For the language behind the three numbers on the bottle — what nitrogen, phosphorus and potassium each do — see the NPK ratio explained entry. The short version for alocasia plumbea: match the feed to the job the plant is doing right now, not to a generic “plant food” on the shelf.
How often to feed alocasia plumbea, and which months
Feeding only earns its keep while the plant is in active growth and can use the nutrients — pour feed into a dormant or low-light plant and it simply builds up as root-burning salt. For alocasia plumbea:
Feed every 2-4 weeks during spring and summer with a balanced liquid fertiliser at half strength; this fast grower is a moderately heavy feeder. Stop feeding in autumn and winter when growth slows. For a fast grower like this that means feeding regularly — about every 2-4 weeks — right through spring through early autumn (roughly March to September), tapering off only as light drops in autumn.

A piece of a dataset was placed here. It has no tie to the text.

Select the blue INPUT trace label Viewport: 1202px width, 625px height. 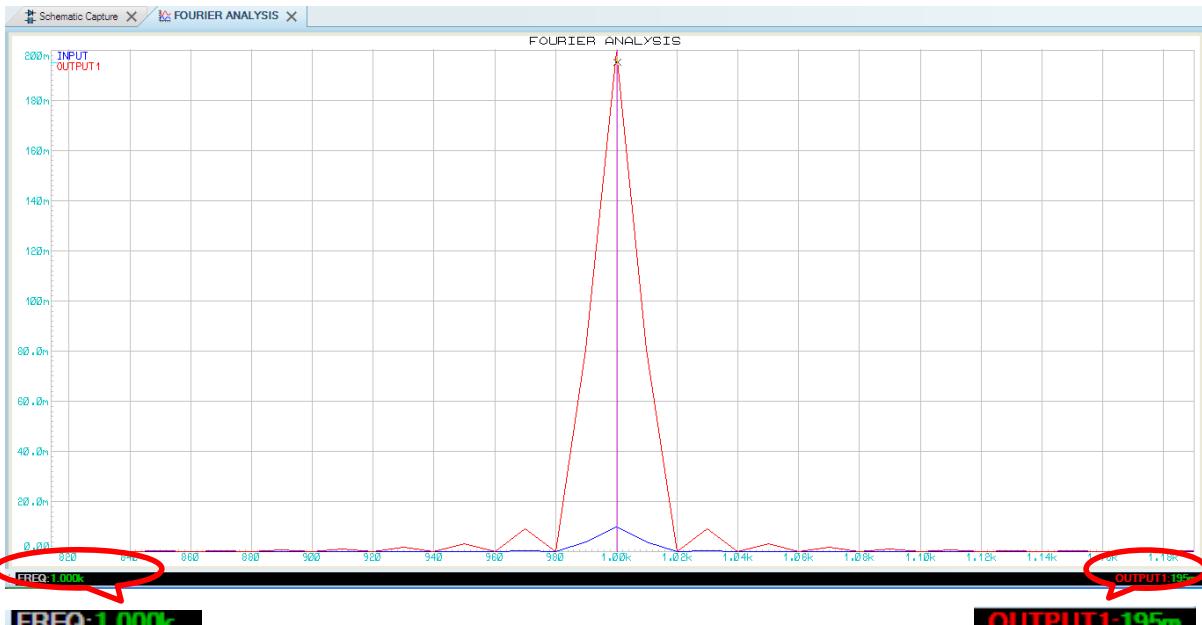point(72,57)
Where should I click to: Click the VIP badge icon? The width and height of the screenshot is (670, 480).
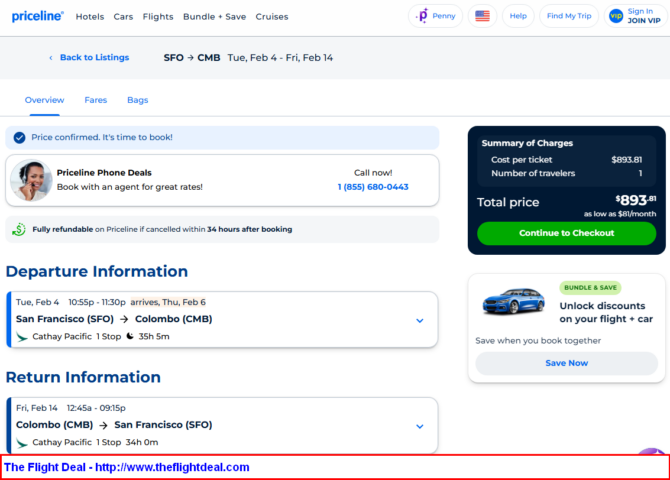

The dormant-season rule matters more than the exact interval: skip feeding entirely when alocasia plumbea is resting. For the wider context on indoor feeding rhythms across the seasons, the houseplant fertiliser schedule walks through the year month by month.
What strength to mix for alocasia plumbea
Half strength every feed is the sweet spot for alocasia plumbea: frequent enough to fuel fast growth, dilute enough that it never scorches even when you feed often.
Feeding always goes onto already-damp soil, never dry roots — water alocasia plumbea first if the soil is dry, then apply the diluted feed. The companion question is when to water at all, covered in the alocasia plumbea watering schedule.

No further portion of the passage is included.